> **Data for this task**:
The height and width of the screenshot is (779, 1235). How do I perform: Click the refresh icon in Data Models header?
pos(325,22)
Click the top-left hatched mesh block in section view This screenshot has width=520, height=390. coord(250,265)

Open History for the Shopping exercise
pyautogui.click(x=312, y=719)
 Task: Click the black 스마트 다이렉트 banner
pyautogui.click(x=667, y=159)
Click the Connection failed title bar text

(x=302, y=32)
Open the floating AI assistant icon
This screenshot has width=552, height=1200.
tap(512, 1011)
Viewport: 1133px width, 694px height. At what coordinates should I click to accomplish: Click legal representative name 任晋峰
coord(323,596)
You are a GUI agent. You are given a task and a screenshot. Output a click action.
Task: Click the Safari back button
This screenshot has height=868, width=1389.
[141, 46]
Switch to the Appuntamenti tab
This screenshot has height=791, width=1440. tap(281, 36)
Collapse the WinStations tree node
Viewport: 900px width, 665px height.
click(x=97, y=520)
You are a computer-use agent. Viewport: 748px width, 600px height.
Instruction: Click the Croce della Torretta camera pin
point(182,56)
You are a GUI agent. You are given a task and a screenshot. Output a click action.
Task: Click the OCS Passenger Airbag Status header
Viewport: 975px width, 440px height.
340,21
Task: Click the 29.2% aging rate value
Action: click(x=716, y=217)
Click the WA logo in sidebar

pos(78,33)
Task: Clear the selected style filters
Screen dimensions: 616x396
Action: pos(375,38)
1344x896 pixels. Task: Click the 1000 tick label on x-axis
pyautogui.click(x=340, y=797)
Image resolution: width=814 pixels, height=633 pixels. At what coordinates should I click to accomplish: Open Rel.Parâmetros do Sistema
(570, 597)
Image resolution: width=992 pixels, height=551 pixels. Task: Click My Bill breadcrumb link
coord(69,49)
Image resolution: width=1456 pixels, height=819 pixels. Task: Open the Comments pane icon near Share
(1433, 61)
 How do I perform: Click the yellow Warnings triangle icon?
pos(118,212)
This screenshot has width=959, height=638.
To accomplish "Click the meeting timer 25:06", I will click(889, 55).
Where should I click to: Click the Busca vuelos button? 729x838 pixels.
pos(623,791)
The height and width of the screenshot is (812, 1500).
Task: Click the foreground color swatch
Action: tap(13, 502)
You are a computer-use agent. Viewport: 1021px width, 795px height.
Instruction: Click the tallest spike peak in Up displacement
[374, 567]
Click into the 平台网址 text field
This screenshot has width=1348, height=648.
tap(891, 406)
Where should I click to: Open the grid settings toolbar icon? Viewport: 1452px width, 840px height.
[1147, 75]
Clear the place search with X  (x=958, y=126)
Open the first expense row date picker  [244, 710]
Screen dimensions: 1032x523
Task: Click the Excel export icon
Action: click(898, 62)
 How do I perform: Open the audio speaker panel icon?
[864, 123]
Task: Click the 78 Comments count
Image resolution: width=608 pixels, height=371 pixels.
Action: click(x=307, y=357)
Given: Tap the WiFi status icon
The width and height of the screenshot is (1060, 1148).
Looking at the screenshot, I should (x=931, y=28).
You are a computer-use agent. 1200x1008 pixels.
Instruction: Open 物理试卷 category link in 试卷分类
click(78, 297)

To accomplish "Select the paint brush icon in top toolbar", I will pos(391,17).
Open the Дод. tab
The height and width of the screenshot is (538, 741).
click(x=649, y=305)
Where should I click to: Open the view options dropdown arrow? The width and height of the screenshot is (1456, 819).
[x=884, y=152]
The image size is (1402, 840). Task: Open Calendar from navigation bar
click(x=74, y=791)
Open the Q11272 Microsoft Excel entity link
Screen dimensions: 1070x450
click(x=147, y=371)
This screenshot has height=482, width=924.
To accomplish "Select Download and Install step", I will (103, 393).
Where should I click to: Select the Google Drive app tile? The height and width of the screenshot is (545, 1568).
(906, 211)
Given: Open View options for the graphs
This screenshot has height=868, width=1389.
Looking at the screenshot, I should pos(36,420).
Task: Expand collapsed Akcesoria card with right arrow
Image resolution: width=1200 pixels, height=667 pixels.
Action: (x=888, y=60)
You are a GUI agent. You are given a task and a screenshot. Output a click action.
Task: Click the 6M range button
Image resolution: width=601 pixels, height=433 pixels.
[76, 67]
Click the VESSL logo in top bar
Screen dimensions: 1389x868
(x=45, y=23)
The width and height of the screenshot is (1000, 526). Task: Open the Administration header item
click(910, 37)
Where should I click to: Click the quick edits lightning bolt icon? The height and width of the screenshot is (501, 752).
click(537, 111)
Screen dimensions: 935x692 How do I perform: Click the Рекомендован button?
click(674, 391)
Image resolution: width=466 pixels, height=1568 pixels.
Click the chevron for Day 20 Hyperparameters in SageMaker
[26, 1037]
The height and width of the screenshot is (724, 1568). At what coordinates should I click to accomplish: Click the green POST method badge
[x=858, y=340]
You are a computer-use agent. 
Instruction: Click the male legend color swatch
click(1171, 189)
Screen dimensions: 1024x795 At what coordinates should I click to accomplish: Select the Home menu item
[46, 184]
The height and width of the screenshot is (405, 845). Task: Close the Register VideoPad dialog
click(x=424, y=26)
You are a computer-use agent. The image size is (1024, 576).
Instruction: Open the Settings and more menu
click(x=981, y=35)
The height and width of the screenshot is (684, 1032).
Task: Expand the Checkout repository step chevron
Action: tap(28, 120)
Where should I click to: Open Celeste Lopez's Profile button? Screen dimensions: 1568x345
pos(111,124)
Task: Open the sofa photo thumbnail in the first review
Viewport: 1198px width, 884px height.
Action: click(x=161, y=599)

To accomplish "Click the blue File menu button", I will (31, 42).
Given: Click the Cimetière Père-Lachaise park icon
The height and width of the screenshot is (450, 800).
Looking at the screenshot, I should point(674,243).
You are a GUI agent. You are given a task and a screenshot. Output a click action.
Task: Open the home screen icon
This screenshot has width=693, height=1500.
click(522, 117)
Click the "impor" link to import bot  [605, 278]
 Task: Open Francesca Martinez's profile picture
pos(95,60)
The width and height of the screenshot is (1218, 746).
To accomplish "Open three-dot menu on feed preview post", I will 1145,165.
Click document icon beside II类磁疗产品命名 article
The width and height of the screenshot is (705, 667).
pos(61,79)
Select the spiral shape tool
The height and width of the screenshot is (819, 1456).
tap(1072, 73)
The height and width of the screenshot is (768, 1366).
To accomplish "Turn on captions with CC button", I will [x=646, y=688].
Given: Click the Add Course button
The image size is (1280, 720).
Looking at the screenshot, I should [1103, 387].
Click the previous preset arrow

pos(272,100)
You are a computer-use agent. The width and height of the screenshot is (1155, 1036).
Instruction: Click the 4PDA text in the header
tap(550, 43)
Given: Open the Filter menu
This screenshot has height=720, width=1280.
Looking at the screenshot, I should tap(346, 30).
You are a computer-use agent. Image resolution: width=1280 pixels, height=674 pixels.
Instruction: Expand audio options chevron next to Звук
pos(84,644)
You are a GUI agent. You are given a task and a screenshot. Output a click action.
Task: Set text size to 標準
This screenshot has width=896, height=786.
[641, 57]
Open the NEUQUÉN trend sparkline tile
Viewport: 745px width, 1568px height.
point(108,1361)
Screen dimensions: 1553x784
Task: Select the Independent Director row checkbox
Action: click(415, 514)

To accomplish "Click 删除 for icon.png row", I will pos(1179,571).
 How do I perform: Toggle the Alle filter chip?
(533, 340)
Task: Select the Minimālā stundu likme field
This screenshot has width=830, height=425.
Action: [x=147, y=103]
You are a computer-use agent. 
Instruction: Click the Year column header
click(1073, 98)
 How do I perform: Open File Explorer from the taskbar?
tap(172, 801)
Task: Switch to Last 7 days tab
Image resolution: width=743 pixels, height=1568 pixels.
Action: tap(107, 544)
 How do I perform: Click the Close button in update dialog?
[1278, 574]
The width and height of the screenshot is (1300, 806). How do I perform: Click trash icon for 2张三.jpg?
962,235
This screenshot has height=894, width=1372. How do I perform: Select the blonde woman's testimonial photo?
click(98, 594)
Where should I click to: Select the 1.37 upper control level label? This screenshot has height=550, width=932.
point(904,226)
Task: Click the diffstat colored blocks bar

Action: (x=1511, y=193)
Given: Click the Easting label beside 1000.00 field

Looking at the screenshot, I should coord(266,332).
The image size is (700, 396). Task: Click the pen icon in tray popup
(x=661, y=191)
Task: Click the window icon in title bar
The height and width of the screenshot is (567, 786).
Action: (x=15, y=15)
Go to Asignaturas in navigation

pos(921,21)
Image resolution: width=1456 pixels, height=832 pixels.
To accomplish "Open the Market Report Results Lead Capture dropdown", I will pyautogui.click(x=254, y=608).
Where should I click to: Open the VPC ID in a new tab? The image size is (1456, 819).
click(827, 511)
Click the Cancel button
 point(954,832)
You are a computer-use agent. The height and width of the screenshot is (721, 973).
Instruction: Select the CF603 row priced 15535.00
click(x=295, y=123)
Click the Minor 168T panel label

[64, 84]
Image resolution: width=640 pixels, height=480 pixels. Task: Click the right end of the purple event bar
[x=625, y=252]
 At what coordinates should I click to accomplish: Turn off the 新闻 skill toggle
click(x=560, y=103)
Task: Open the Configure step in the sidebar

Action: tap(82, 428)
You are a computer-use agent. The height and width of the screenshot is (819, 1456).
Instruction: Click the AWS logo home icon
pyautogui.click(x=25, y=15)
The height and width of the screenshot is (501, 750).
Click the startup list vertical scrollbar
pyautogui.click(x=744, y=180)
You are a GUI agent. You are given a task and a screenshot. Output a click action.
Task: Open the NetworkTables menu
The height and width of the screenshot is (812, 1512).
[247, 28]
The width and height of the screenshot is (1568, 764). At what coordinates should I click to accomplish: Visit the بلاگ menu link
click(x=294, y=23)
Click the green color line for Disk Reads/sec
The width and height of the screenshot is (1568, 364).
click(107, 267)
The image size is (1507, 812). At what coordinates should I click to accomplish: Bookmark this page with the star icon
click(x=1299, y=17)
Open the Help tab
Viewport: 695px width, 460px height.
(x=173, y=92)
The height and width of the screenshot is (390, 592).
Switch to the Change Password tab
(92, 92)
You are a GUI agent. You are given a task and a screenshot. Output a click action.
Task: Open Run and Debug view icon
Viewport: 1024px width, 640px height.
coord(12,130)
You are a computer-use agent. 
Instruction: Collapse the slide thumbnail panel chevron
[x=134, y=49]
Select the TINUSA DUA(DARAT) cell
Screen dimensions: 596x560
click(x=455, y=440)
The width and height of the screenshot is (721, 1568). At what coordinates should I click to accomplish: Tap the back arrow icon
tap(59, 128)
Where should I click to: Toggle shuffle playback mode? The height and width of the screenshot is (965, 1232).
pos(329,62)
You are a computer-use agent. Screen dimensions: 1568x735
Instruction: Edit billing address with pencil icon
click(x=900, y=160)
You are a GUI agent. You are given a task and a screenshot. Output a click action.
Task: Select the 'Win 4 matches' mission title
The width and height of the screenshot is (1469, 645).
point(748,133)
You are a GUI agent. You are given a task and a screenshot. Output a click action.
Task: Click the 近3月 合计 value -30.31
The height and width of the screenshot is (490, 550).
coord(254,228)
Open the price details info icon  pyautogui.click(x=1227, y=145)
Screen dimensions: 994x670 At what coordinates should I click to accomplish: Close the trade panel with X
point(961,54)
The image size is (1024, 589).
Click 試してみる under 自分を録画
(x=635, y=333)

> **Requirement**: Reproduce the items verbatim, starting with the line that contains "At what coordinates should I click to accomplish: Turn" and going on through the line that contains "pyautogui.click(x=744, y=180)", both lines included.

> **Full solution**:
 At what coordinates should I click to accomplish: Turn off the 新闻 skill toggle
click(x=560, y=103)
Task: Open the Configure step in the sidebar

Action: tap(82, 428)
You are a computer-use agent. The height and width of the screenshot is (819, 1456).
Instruction: Click the AWS logo home icon
pyautogui.click(x=25, y=15)
The height and width of the screenshot is (501, 750).
Click the startup list vertical scrollbar
pyautogui.click(x=744, y=180)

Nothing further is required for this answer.